Themes & backgrounds
Light, dark, or system. Sixteen editor-inspired solid presets, twelve gradients, custom hex. Surface colours derive from your background, so the dashboard reads cohesive at any pick.
A new tab opens dozens of times a day, so the look has to bend to you, not the other way round. butter ships with three themes, three background modes, and a derive-on-pick surface system that keeps the dashboard reading clean even when you pick something unusual.
Themes
Open settings with , and the first section after Account is Theme — three buttons:
- Light. A warm, paper-coloured canvas; widget surfaces mix toward white so cards read as elevated.
- Dark. The brand default — a near-black neutral with amber accent. Surfaces mix toward black so cards read as recessed.
- System. Tracks your OS preference via
prefers-color-scheme, switching live if you change it while butter is open.
Theme persists across devices through Chrome's profile sync, so picking dark on your laptop applies to butter on your desktop next time you open it.
Backgrounds
Three background modes, exposed as a segmented switch in settings:
- Default. Use the theme's own neutral background — a stone-warm cream in light, near-black in dark. Cards have their built-in colours.

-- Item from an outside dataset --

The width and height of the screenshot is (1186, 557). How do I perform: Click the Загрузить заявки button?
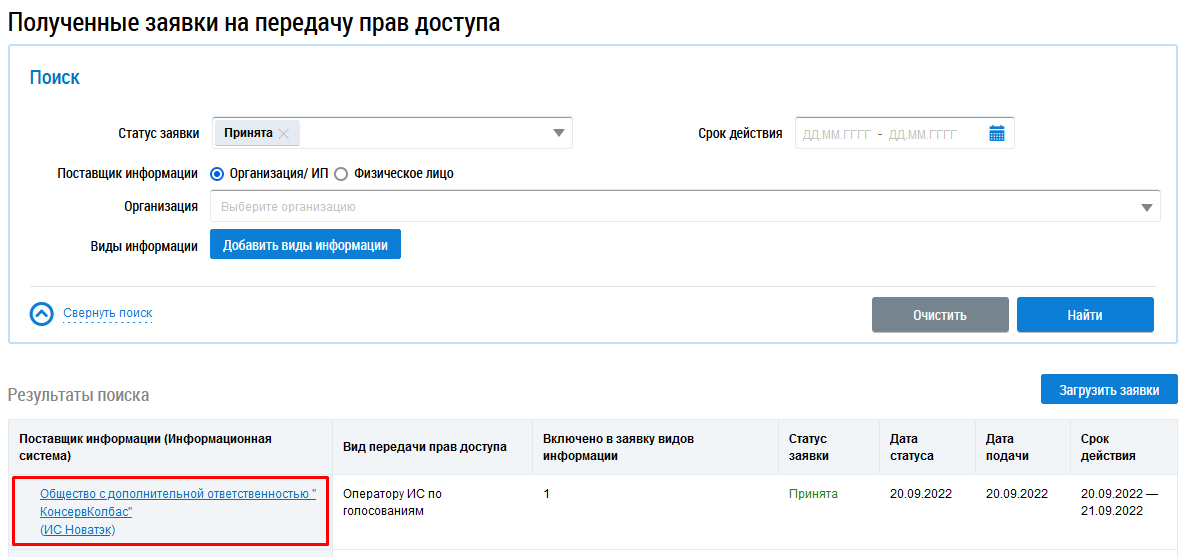[x=1109, y=390]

- Solid. Pick a single hex colour. Eight presets per theme, plus a custom-hex picker for anything else.
- Gradient. Pick a radial-bloom gradient. Six presets per theme, modeled on popular code-editor themes.
Solid presets
Editor-inspired palettes, picked to read as one cohesive scene with the derived widget surfaces — not as a coloured page with white cards pasted on top.
Gradient presets
Radial blooms, lit from a corner or the top edge. The gradient is
background-attachment: fixed, so only the dashboard
contents scroll — the lit corner stays anchored to the viewport.
Custom hex
Switch the background mode to Solid and a small Custom picker sits below the preset grid. Click it to open a hex input plus a colour wheel — type or paint any colour at all.
butter measures the colour's WCAG-style luminance to decide whether
it's "light" or "dark", then derives the widget surface and border
colours from it via color-mix(in oklab, ...):
- Light backgrounds get card / hover / elevated surfaces mixed toward white. Borders mix toward black.
- Dark backgrounds get card / hover / elevated mixed toward black. Borders mix toward white.
Going darker on a light background reads as muddy, hence the flip. The upshot: pick a hex of any saturation and the widgets stay visually grounded — you don't end up with cream cards on a navy page or near-white cards on cream.
Small things worth knowing
- Switching themes preserves your background pick. If you have a solid colour set in dark mode and switch to light, the colour snaps to the new theme's first preset (rather than leaving a black background under a white page). Switching back to dark restores a sensible dark default.
- Theme is set before paint. The marketing site and the extension both read the saved theme synchronously before first paint, so you don't see a flash of the wrong palette on cold load.
- Gradients render even cross-mode. If a device synced your gradient choice while you were in light mode, opening butter on a dark-mode device still renders the right preset for that mode — the lookup resolves any ID against the union of light and dark presets.